E nel mio corpo passava un'ondata molle e densa di calore...

"Sei quasi perfetto." Una carezza sull'arco delle sopracciglia. "Peccato per questa tua vista... stai cominciando a distinguere male gli oggetti lontani, vero?"

"Sì," avevo ammesso, anche se era un mio segreto. Ma non avevo più segreti per quell'uomo davanti a me, e lo sapevo.

"Non importa, posso insegnarti una tecnica del chakra per vedere bene nonostante questo difetto. Ma è faticosa, quindi userai degli occhiali per la maggior parte del tempo. Questo... ti aiuterà a dissimulare ancora meglio l'adorabile creatura senza scrupoli che sei," e un sorriso ineffabile mi sfiorava quasi le labbra.
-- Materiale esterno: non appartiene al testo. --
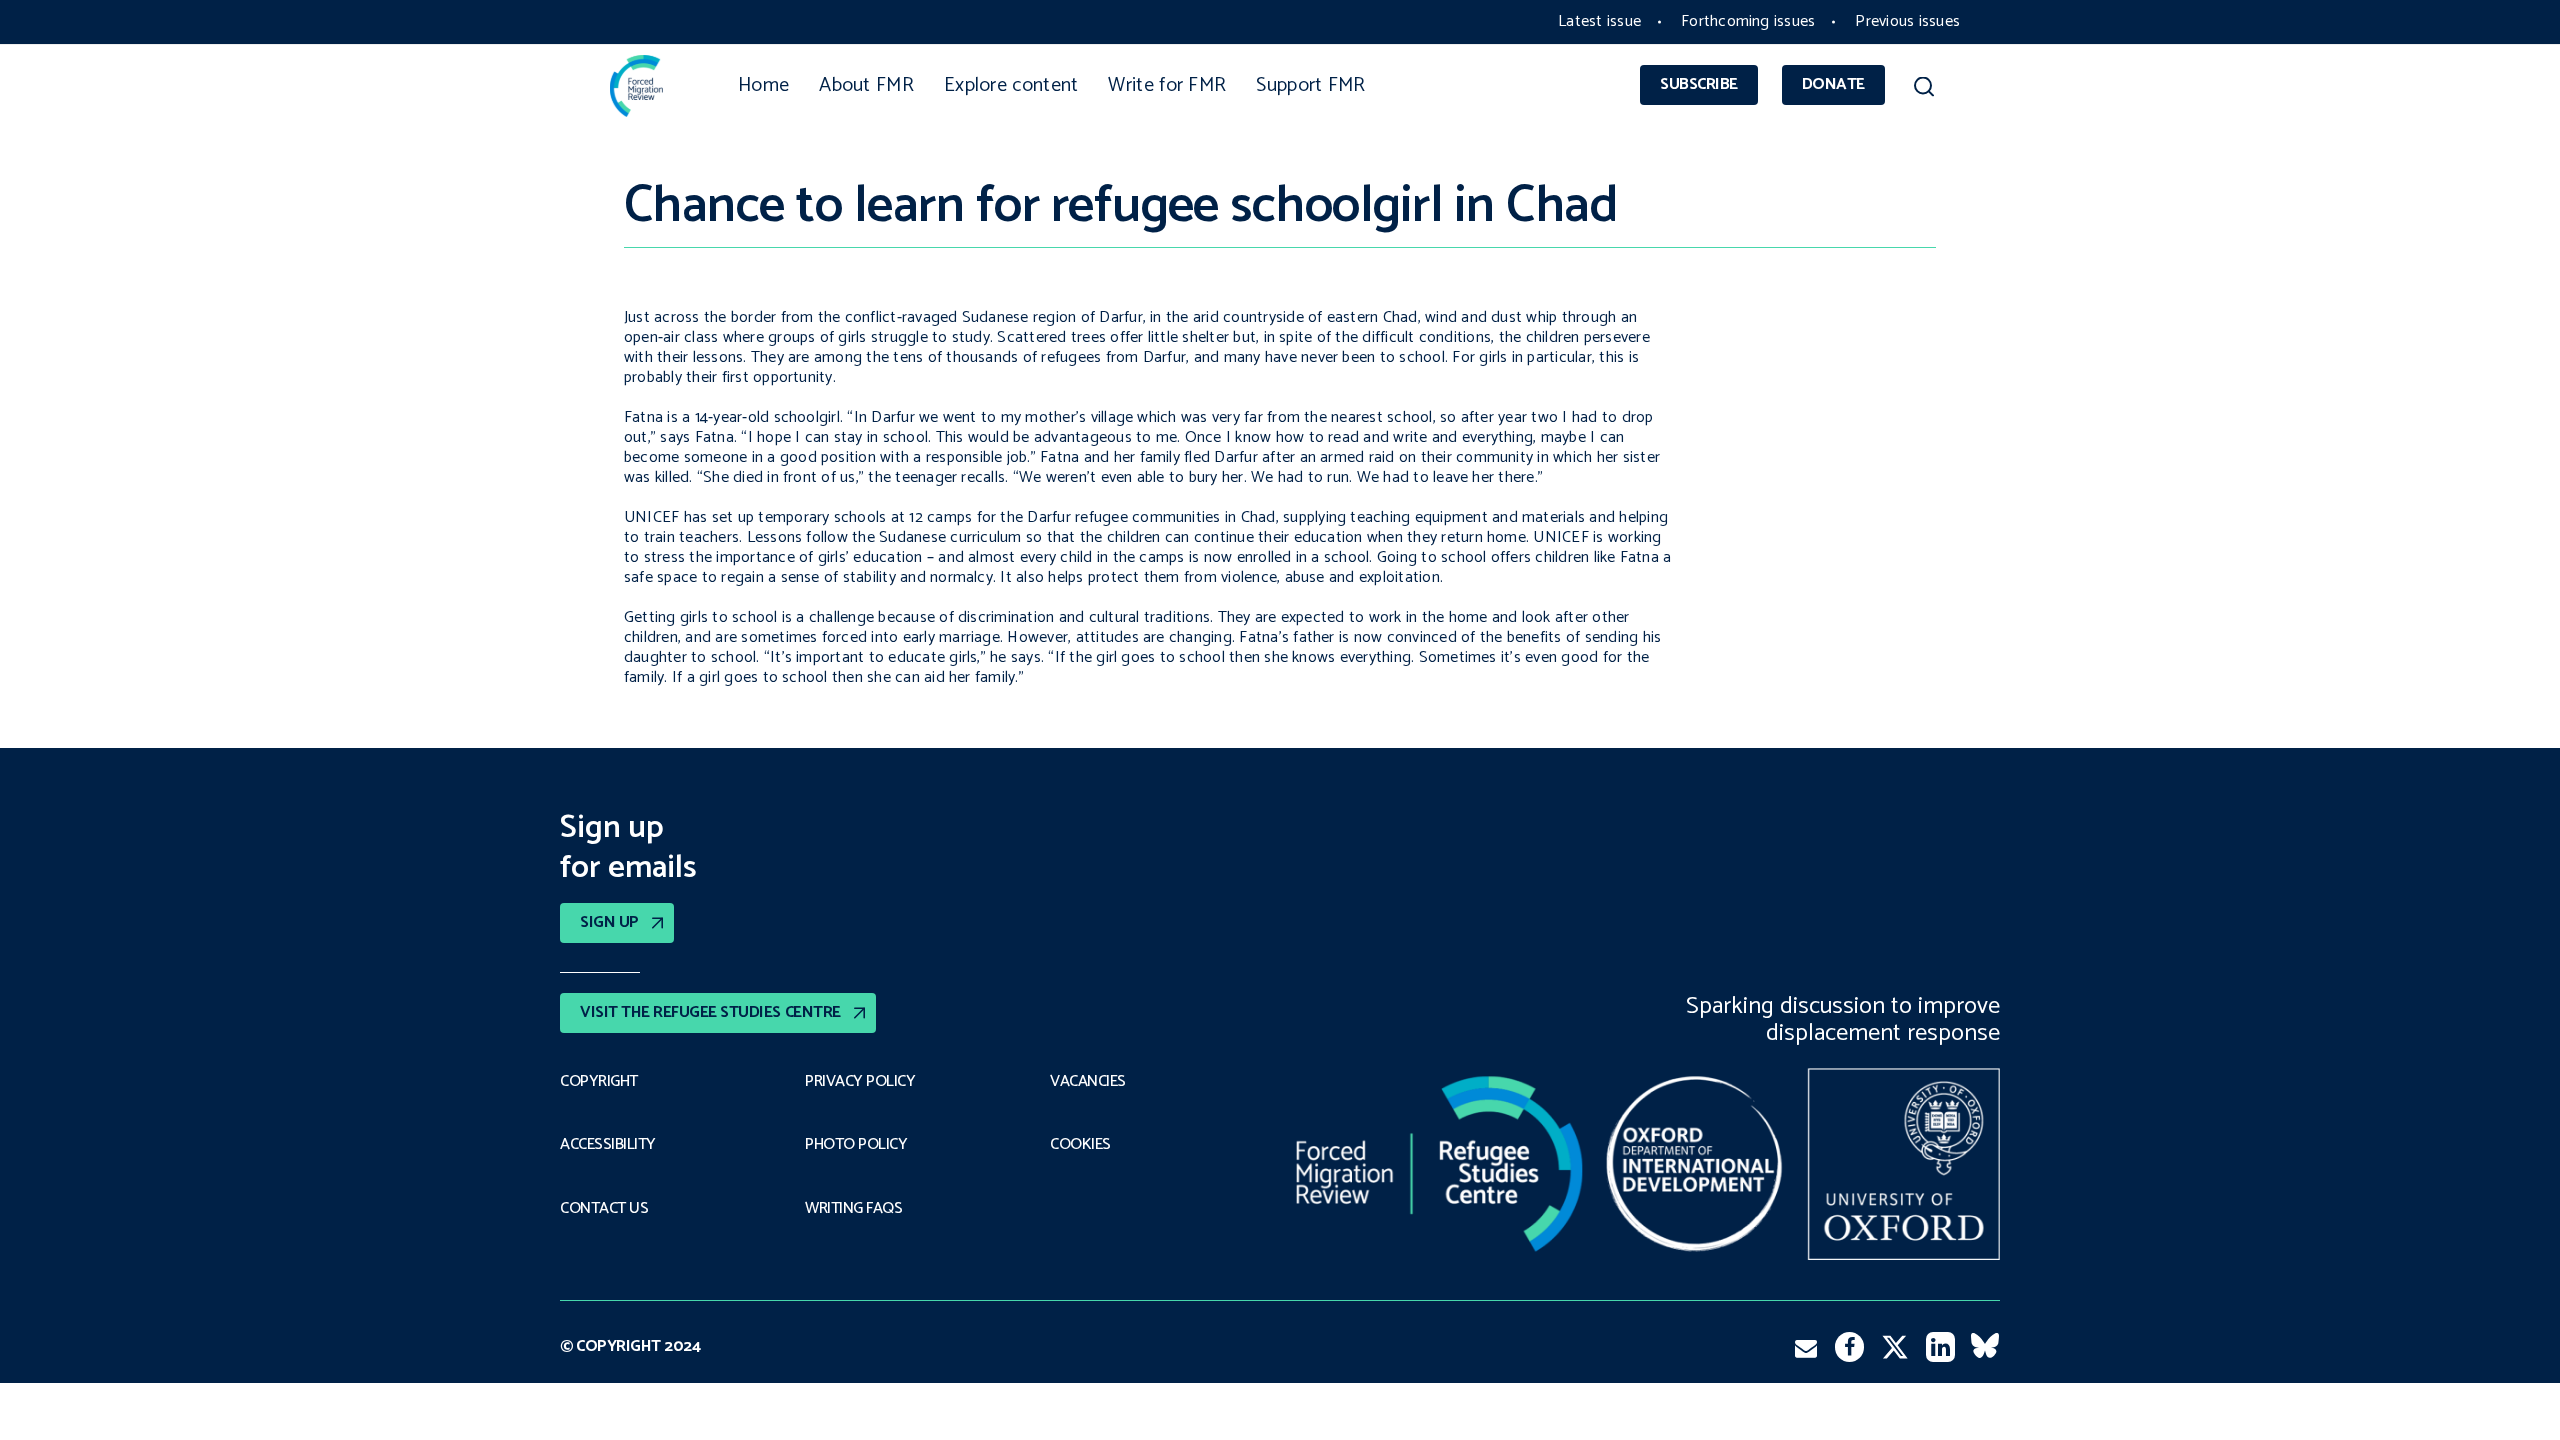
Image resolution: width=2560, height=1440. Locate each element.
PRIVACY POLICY (860, 1082)
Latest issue (1599, 21)
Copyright (599, 1082)
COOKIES (1080, 1145)
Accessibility (608, 1145)
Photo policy (856, 1145)
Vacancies (1088, 1082)
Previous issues (1907, 21)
Il mio respiro era accelerato, dolci scariche elettriche sulla mia pelle.

"Non hai più paura di me, vero?"

"No," avevo mormorato, ed era vero.

"Vuoi essere mio discepolo, Kabuto?"

"Sì."

Lo sono sempre stato...

Le labbra di Orochimaru si erano ritirate in un sorriso.
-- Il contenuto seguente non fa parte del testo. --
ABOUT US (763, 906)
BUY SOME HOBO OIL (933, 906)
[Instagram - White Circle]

Bianchi denti balenavano in una bocca che emanava uno strano profumo di incenso. Aveva portato un dito tra di essi e lo aveva morso, con uno scatto deciso. Il suo sangue era colato, rosso e denso. L'avevo fissato, incantato.

"Bada, Kabuto," mi aveva ammonito, tenendo il dito ferito vicino alle mie labbra. "Se bevi alla mia fonte, non sarai mai dissetato. Cercherai per sempre la strada difficile dell'essere sovrumano. Dovrai mettere in gioco tutto quello che sei, tutto quello che hai, tutto quello in cui credi. Condividerai il mio paradiso e il mio inferno..."

E a che altro serve la mia vita, se non a questo?

Con avidità, avevo preso in bocca quel dito e l'avevo succhiato.

E così era cominciata la nostra strada insieme.